Two key tools for better understanding and identifying those individuals whose behaviour will be easiest to change including laddering and prototyping. Laddering is a directed interviewing method that asks representative people of potential markets a series of questions focusing on the type of person they are and on their specific goals, motivations, and aspirations in life and on a daily basis.[2]
Wansink then argues it is important to identify those most predisposed to change. The method he describes for doing this is called profiling, and it involves focusing on behavior patterns and motivations of ideal consumers and making generalizations that can improve targeting efforts.[3]
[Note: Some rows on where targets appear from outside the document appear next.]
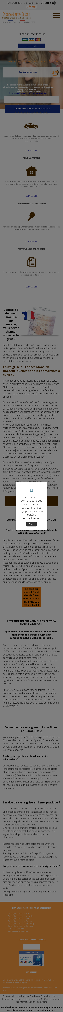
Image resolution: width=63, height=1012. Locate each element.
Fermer (32, 524)
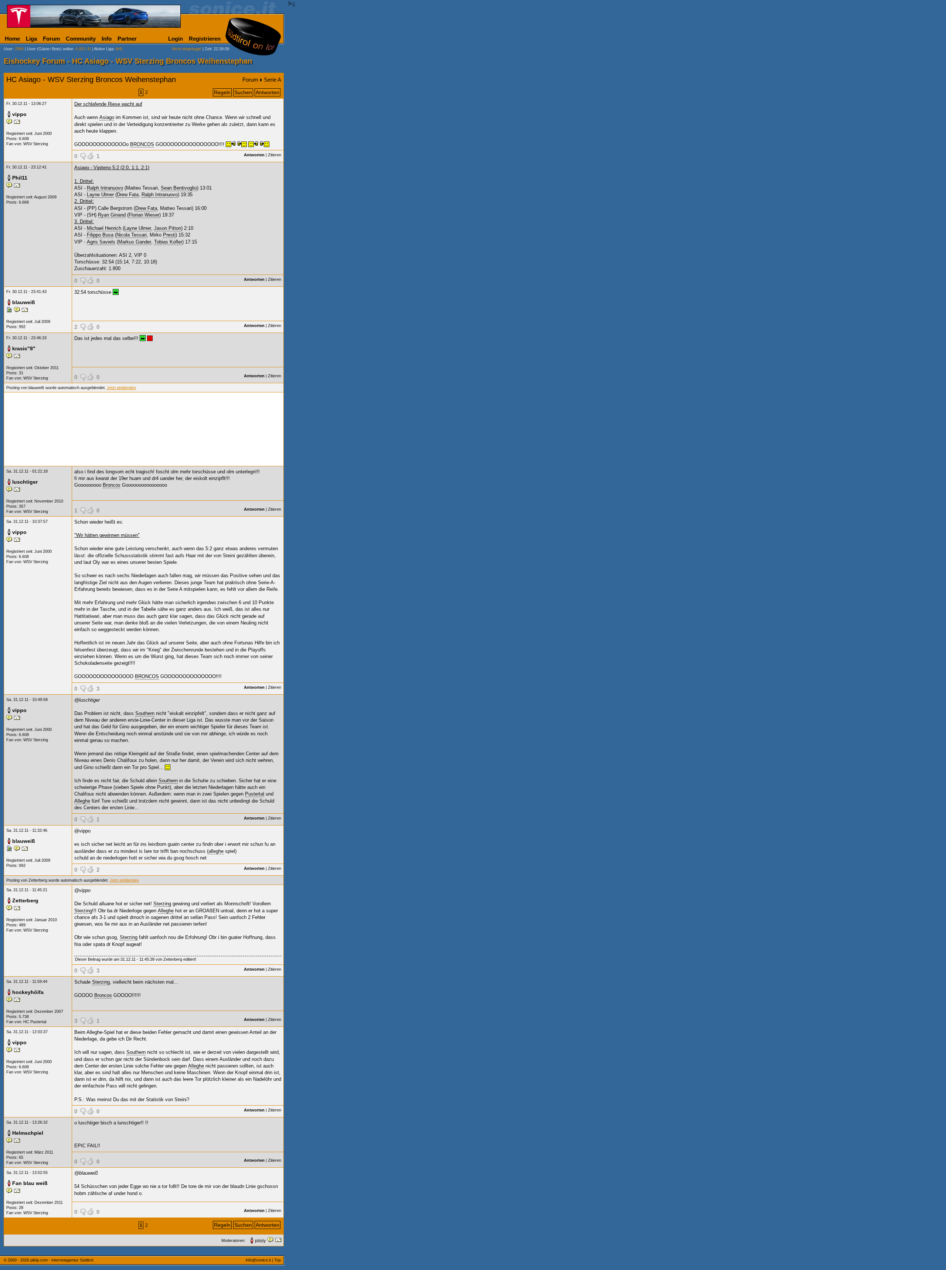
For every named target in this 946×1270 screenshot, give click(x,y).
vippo (19, 114)
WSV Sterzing (35, 144)
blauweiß (23, 302)
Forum (51, 38)
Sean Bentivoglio (179, 188)
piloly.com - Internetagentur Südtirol (61, 1260)
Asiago (106, 117)
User (8, 49)
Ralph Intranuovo (105, 188)
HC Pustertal (34, 1021)
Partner (127, 38)
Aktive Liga (103, 49)
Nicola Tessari (131, 235)
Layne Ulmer (100, 194)
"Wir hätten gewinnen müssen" (107, 535)
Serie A (272, 79)
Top (277, 1260)
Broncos (111, 485)
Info (107, 38)
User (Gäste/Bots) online (50, 49)
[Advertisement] (143, 429)
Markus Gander (134, 242)
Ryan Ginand (112, 215)
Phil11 (19, 178)
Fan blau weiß (30, 1183)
In addressing obesity, the book uses an industry-centric analysis to suggest what it refers to as “win-win” tactics companies can use to better think about profitably de-marketing obesity. This focus on basic principles of behavioral economics as they relate to availability, cost, palatability, knowledge, and convenience.[4]
The book takes a balanced view of biotechnology, showing how both favorable and unfavorable attitudes toward biotechnology are formed and how misunderstandings can be remedied by addressing four biasing fallacies that both opponents and proponents have. In Chapter 10 Wansink argues that understanding these fallacies will make it much more effective to manage the communication dimension of a food crisis.
Chapters 11 and 12 generalize from the findings of studies conducted for the U.S. Food and Drug Administration on soy health claims and on calorie labeling.[5] These chapters warn against the unmerited inferences that people make about the overall healthfulness of food based on what packaging details they happen to focus upon. The results further emphasize ways in which labeling can be used to minimize the inferences made by an uninterested or uninvolved shopper. One of the solutions, argued by Wansink, includes the use of double-sided claims that present an abbreviated claim on the front of a package and a more detailed claim on the back.
Marketing Nutrition concludes by synthesizing a series of global best practices for marketing nutrition. These best practices are distilled for the four target groups Wansink argues will benefit from the book: 1) Dieticians and healthcare professionals, 2) administrators of food aid programs and public policy officials, 3) brand managers, and 4) scientists and researchers.